Saved data entries

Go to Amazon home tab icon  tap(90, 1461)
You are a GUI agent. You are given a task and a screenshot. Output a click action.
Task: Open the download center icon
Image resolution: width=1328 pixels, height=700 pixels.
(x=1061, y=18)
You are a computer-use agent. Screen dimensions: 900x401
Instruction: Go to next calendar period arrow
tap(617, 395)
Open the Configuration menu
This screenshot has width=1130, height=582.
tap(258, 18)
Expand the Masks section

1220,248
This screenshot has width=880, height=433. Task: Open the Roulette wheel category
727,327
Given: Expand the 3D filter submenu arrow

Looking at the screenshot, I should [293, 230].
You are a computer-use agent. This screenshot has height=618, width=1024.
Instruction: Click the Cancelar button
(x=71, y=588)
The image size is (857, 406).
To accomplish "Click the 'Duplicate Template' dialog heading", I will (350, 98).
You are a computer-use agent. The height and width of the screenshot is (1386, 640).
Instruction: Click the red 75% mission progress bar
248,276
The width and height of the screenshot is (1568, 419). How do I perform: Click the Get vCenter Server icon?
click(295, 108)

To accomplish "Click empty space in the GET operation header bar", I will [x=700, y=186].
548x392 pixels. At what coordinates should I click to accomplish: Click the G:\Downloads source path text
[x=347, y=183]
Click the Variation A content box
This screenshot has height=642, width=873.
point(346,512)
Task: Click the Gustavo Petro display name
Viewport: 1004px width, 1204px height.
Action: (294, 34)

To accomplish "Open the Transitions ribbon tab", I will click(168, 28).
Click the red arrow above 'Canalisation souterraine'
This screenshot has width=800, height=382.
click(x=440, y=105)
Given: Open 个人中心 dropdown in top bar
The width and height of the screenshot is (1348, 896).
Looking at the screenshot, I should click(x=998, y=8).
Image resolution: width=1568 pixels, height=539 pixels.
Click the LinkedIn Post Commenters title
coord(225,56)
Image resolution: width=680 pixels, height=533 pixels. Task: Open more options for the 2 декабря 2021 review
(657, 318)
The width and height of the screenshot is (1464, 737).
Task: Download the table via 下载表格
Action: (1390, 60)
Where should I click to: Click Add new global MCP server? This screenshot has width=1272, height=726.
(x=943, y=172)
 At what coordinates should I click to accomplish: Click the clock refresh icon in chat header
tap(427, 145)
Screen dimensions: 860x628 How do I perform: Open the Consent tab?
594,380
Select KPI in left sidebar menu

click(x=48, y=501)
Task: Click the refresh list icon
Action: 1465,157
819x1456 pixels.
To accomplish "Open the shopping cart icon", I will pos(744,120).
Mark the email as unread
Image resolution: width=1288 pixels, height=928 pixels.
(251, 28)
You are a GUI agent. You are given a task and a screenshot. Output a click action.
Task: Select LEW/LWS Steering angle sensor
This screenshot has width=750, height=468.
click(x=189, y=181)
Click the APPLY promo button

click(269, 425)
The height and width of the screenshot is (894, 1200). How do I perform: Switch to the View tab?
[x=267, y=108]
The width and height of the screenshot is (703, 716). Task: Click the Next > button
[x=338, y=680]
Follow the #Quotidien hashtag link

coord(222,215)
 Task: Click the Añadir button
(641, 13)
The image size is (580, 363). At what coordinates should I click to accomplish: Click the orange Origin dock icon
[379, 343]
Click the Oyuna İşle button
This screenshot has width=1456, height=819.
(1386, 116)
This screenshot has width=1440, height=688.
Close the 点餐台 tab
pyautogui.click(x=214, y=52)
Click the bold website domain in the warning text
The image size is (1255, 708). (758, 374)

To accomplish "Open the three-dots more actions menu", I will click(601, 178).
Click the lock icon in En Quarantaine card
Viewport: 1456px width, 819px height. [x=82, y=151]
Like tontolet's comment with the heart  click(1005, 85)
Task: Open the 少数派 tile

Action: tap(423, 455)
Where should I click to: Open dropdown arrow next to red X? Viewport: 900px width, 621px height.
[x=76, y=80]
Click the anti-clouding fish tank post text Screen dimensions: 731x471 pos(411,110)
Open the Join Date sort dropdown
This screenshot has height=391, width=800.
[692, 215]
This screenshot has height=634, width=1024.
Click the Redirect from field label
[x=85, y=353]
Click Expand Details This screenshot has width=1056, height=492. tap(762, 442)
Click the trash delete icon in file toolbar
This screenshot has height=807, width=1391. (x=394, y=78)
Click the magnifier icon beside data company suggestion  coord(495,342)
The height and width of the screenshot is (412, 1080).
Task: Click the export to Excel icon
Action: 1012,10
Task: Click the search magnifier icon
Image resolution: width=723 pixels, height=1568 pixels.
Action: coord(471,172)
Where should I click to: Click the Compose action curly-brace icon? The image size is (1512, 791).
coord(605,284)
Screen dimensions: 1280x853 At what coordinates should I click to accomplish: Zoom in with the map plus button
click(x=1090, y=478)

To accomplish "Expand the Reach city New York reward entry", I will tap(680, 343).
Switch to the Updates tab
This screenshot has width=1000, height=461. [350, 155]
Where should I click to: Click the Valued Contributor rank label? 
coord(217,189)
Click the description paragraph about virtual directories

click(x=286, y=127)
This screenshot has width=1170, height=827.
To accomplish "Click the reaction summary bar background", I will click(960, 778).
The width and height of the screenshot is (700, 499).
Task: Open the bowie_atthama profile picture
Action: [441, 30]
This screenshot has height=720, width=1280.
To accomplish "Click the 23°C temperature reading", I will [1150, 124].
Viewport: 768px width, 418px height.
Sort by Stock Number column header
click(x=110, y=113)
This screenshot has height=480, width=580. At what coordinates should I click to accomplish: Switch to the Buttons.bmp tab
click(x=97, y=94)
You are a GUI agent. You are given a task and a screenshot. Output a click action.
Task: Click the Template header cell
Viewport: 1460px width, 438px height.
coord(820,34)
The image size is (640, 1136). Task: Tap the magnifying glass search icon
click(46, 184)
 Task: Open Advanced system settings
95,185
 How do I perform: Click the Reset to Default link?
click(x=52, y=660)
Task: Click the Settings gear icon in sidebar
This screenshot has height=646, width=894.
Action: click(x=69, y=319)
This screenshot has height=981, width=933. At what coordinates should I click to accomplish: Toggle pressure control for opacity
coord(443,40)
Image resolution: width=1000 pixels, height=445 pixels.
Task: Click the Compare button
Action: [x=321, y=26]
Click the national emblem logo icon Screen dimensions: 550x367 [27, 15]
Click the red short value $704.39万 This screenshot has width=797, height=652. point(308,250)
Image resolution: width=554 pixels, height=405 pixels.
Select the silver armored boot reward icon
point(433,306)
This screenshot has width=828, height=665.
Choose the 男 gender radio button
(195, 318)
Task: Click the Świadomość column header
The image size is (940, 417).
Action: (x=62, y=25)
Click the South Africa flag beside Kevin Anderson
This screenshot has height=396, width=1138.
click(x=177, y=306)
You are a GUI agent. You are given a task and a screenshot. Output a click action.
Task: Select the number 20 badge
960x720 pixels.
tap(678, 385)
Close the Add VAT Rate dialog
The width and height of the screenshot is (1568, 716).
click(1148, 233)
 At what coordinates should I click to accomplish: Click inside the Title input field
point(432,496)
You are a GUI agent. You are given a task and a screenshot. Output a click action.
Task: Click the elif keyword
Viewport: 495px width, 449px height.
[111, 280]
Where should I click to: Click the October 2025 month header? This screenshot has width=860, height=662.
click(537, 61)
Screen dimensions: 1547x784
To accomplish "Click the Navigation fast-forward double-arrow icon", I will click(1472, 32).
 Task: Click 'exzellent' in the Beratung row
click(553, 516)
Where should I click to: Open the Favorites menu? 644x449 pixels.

● **Action item**: Every record must be transcribed exactly, with no line skipped.

● **Answer for the task**:
Go to Amazon home tab icon  tap(90, 1461)
You are a GUI agent. You are given a task and a screenshot. Output a click action.
Task: Open the download center icon
Image resolution: width=1328 pixels, height=700 pixels.
(x=1061, y=18)
You are a computer-use agent. Screen dimensions: 900x401
Instruction: Go to next calendar period arrow
tap(617, 395)
Open the Configuration menu
This screenshot has width=1130, height=582.
tap(258, 18)
Expand the Masks section

1220,248
This screenshot has width=880, height=433. Task: Open the Roulette wheel category
727,327
Given: Expand the 3D filter submenu arrow

Looking at the screenshot, I should [293, 230].
You are a computer-use agent. This screenshot has height=618, width=1024.
Instruction: Click the Cancelar button
(x=71, y=588)
The image size is (857, 406).
To accomplish "Click the 'Duplicate Template' dialog heading", I will (350, 98).
You are a computer-use agent. The height and width of the screenshot is (1386, 640).
Instruction: Click the red 75% mission progress bar
248,276
The width and height of the screenshot is (1568, 419). How do I perform: Click the Get vCenter Server icon?
click(295, 108)

To accomplish "Click empty space in the GET operation header bar", I will [x=700, y=186].
548x392 pixels. At what coordinates should I click to accomplish: Click the G:\Downloads source path text
[x=347, y=183]
Click the Variation A content box
This screenshot has height=642, width=873.
point(346,512)
Task: Click the Gustavo Petro display name
Viewport: 1004px width, 1204px height.
Action: (294, 34)

To accomplish "Open the Transitions ribbon tab", I will click(168, 28).
Click the red arrow above 'Canalisation souterraine'
This screenshot has width=800, height=382.
click(x=440, y=105)
Given: Open 个人中心 dropdown in top bar
The width and height of the screenshot is (1348, 896).
Looking at the screenshot, I should click(x=998, y=8).
Image resolution: width=1568 pixels, height=539 pixels.
Click the LinkedIn Post Commenters title
coord(225,56)
Image resolution: width=680 pixels, height=533 pixels. Task: Open more options for the 2 декабря 2021 review
(657, 318)
The width and height of the screenshot is (1464, 737).
Task: Download the table via 下载表格
Action: (1390, 60)
Where should I click to: Click Add new global MCP server? This screenshot has width=1272, height=726.
(x=943, y=172)
 At what coordinates should I click to accomplish: Click the clock refresh icon in chat header
tap(427, 145)
Screen dimensions: 860x628 How do I perform: Open the Consent tab?
594,380
Select KPI in left sidebar menu

click(x=48, y=501)
Task: Click the refresh list icon
Action: 1465,157
819x1456 pixels.
To accomplish "Open the shopping cart icon", I will pos(744,120).
Mark the email as unread
Image resolution: width=1288 pixels, height=928 pixels.
(251, 28)
You are a GUI agent. You are given a task and a screenshot. Output a click action.
Task: Select LEW/LWS Steering angle sensor
This screenshot has width=750, height=468.
click(x=189, y=181)
Click the APPLY promo button

click(269, 425)
The height and width of the screenshot is (894, 1200). How do I perform: Switch to the View tab?
[x=267, y=108]
The width and height of the screenshot is (703, 716). Task: Click the Next > button
[x=338, y=680]
Follow the #Quotidien hashtag link

coord(222,215)
 Task: Click the Añadir button
(641, 13)
The image size is (580, 363). At what coordinates should I click to accomplish: Click the orange Origin dock icon
[379, 343]
Click the Oyuna İşle button
This screenshot has width=1456, height=819.
(1386, 116)
This screenshot has width=1440, height=688.
Close the 点餐台 tab
pyautogui.click(x=214, y=52)
Click the bold website domain in the warning text
The image size is (1255, 708). (758, 374)

To accomplish "Open the three-dots more actions menu", I will click(601, 178).
Click the lock icon in En Quarantaine card
Viewport: 1456px width, 819px height. [x=82, y=151]
Like tontolet's comment with the heart  click(1005, 85)
Task: Open the 少数派 tile

Action: tap(423, 455)
Where should I click to: Open dropdown arrow next to red X? Viewport: 900px width, 621px height.
[x=76, y=80]
Click the anti-clouding fish tank post text Screen dimensions: 731x471 pos(411,110)
Open the Join Date sort dropdown
This screenshot has height=391, width=800.
[692, 215]
This screenshot has height=634, width=1024.
Click the Redirect from field label
[x=85, y=353]
Click Expand Details This screenshot has width=1056, height=492. tap(762, 442)
Click the trash delete icon in file toolbar
This screenshot has height=807, width=1391. (x=394, y=78)
Click the magnifier icon beside data company suggestion  coord(495,342)
The height and width of the screenshot is (412, 1080).
Task: Click the export to Excel icon
Action: 1012,10
Task: Click the search magnifier icon
Image resolution: width=723 pixels, height=1568 pixels.
Action: coord(471,172)
Where should I click to: Click the Compose action curly-brace icon? The image size is (1512, 791).
coord(605,284)
Screen dimensions: 1280x853 At what coordinates should I click to accomplish: Zoom in with the map plus button
click(x=1090, y=478)

To accomplish "Expand the Reach city New York reward entry", I will tap(680, 343).
Switch to the Updates tab
This screenshot has width=1000, height=461. [350, 155]
Where should I click to: Click the Valued Contributor rank label? 
coord(217,189)
Click the description paragraph about virtual directories

click(x=286, y=127)
This screenshot has width=1170, height=827.
To accomplish "Click the reaction summary bar background", I will click(960, 778).
The width and height of the screenshot is (700, 499).
Task: Open the bowie_atthama profile picture
Action: [441, 30]
This screenshot has height=720, width=1280.
To accomplish "Click the 23°C temperature reading", I will [1150, 124].
Viewport: 768px width, 418px height.
Sort by Stock Number column header
click(x=110, y=113)
This screenshot has height=480, width=580. At what coordinates should I click to accomplish: Switch to the Buttons.bmp tab
click(x=97, y=94)
You are a GUI agent. You are given a task and a screenshot. Output a click action.
Task: Click the Template header cell
Viewport: 1460px width, 438px height.
coord(820,34)
The image size is (640, 1136). Task: Tap the magnifying glass search icon
click(46, 184)
 Task: Open Advanced system settings
95,185
 How do I perform: Click the Reset to Default link?
click(x=52, y=660)
Task: Click the Settings gear icon in sidebar
This screenshot has height=646, width=894.
Action: click(x=69, y=319)
This screenshot has height=981, width=933. At what coordinates should I click to accomplish: Toggle pressure control for opacity
coord(443,40)
Image resolution: width=1000 pixels, height=445 pixels.
Task: Click the Compare button
Action: [x=321, y=26]
Click the national emblem logo icon Screen dimensions: 550x367 [27, 15]
Click the red short value $704.39万 This screenshot has width=797, height=652. point(308,250)
Image resolution: width=554 pixels, height=405 pixels.
Select the silver armored boot reward icon
point(433,306)
This screenshot has width=828, height=665.
Choose the 男 gender radio button
(195, 318)
Task: Click the Świadomość column header
The image size is (940, 417).
Action: (x=62, y=25)
Click the South Africa flag beside Kevin Anderson
This screenshot has height=396, width=1138.
click(x=177, y=306)
You are a GUI agent. You are given a task and a screenshot. Output a click action.
Task: Select the number 20 badge
960x720 pixels.
tap(678, 385)
Close the Add VAT Rate dialog
The width and height of the screenshot is (1568, 716).
click(1148, 233)
 At what coordinates should I click to accomplish: Click inside the Title input field
point(432,496)
You are a GUI agent. You are given a task and a screenshot. Output a click action.
Task: Click the elif keyword
Viewport: 495px width, 449px height.
[111, 280]
Where should I click to: Click the October 2025 month header? This screenshot has width=860, height=662.
click(537, 61)
Screen dimensions: 1547x784
To accomplish "Click the Navigation fast-forward double-arrow icon", I will click(1472, 32).
 Task: Click 'exzellent' in the Beratung row
click(553, 516)
Where should I click to: Open the Favorites menu? 644x449 pixels.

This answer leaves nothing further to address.